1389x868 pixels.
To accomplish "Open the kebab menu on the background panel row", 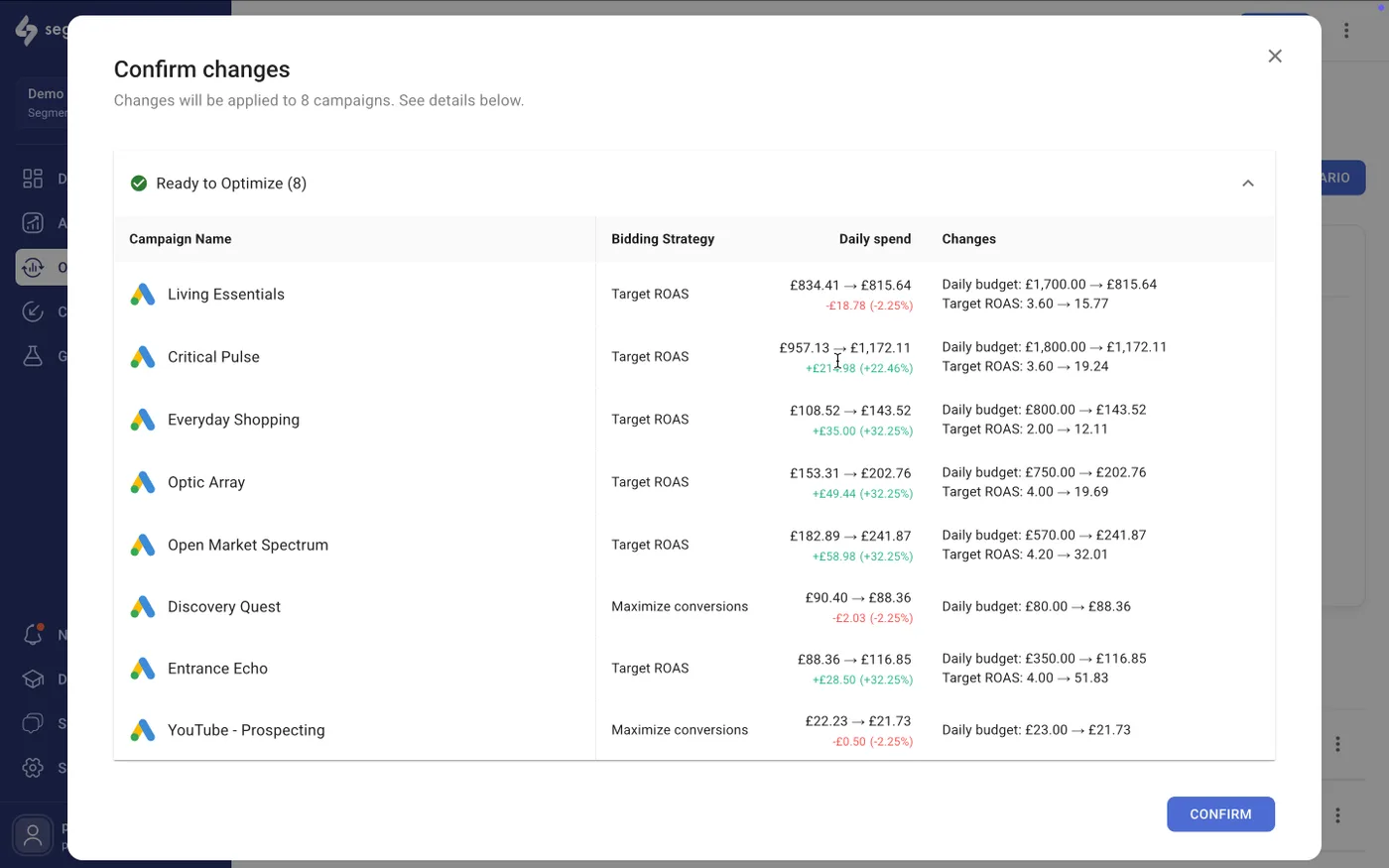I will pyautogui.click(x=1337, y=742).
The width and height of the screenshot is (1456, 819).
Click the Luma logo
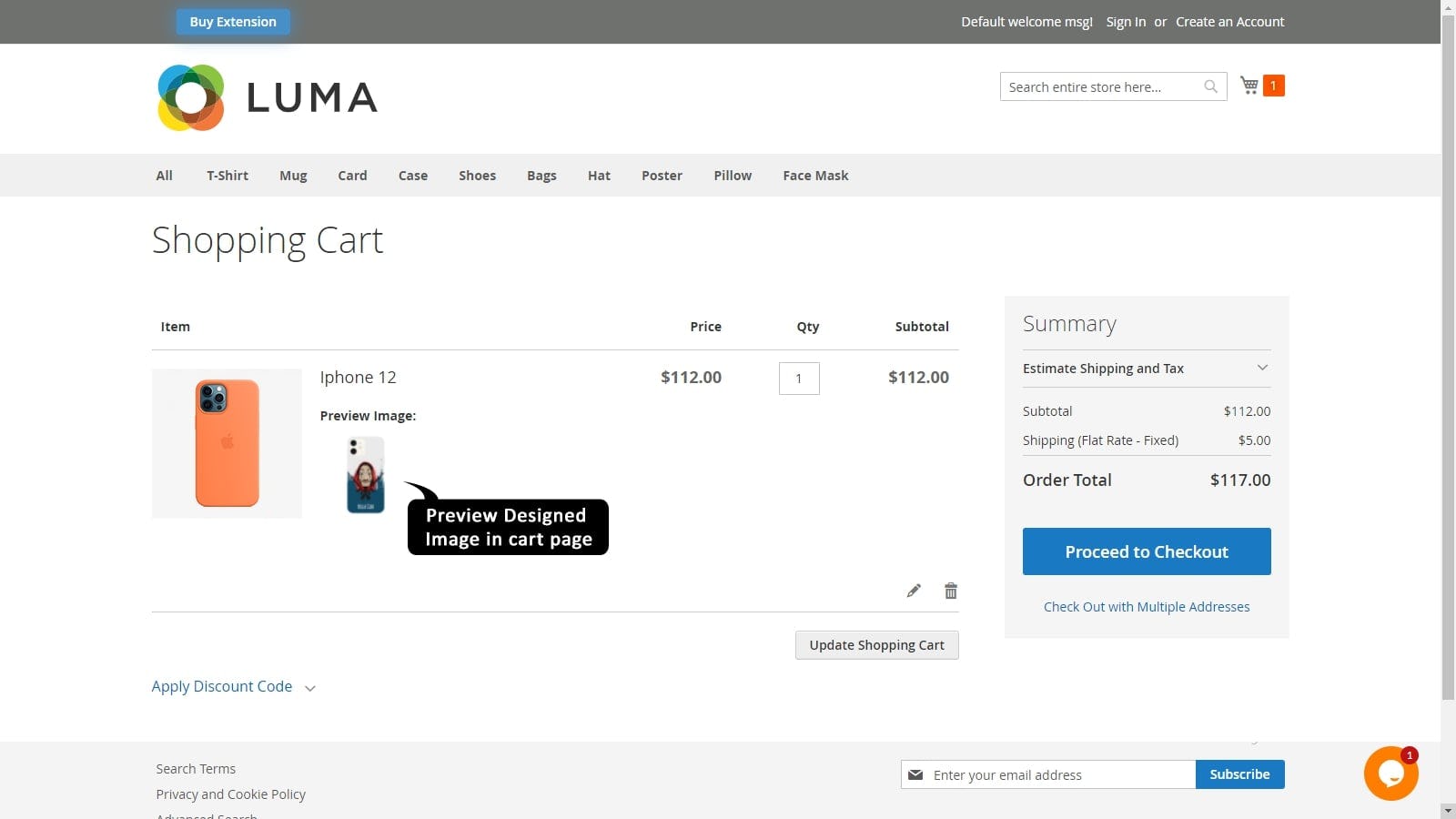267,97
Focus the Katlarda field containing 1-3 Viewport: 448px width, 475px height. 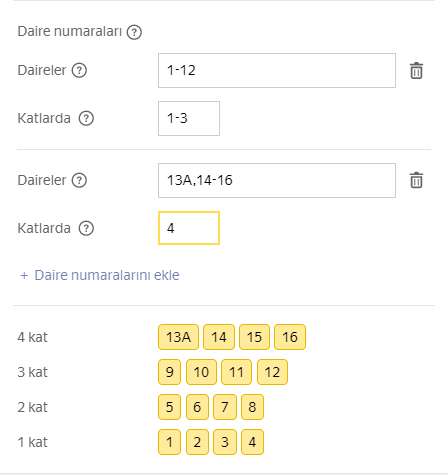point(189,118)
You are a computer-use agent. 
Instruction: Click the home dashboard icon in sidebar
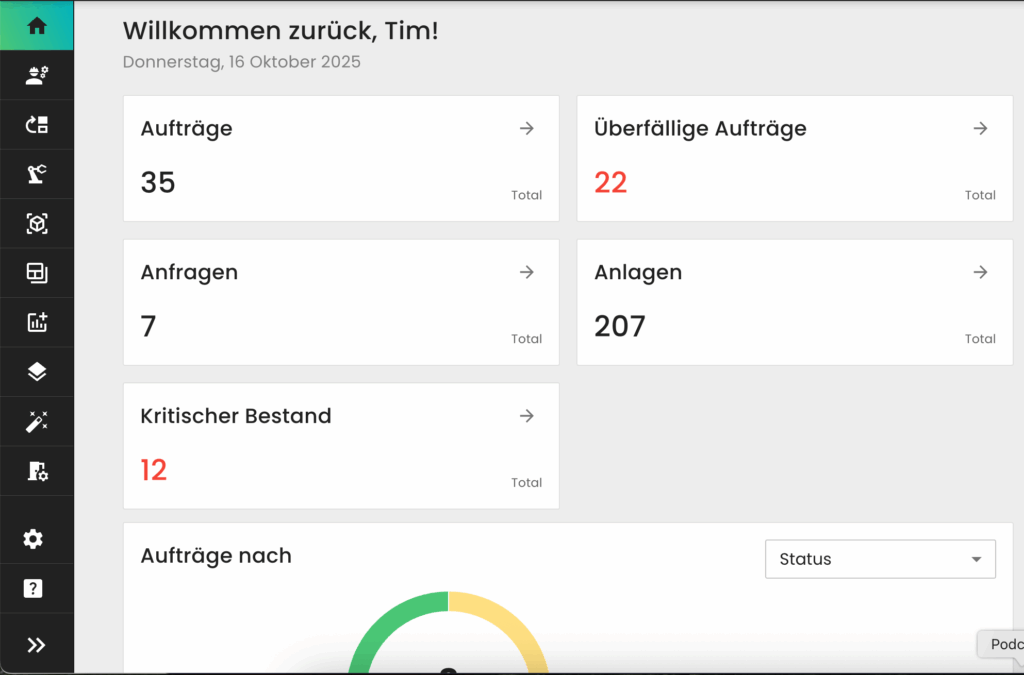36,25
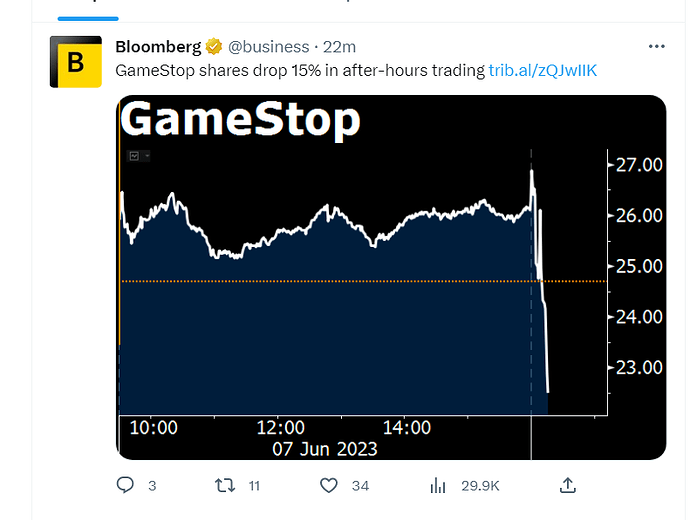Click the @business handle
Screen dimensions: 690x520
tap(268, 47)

...

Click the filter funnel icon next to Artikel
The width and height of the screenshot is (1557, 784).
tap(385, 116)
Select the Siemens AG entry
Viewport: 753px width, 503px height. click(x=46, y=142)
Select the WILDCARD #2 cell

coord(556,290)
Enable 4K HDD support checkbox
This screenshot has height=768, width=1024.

◆ What this task involves: Copy the lines above exactly. Start with the line containing "Enable 4K HDD support checkbox", end with the line containing "This screenshot has height=768, width=1024.", and include both.

◆ Output for this exercise:
Enable 4K HDD support checkbox
This screenshot has height=768, width=1024.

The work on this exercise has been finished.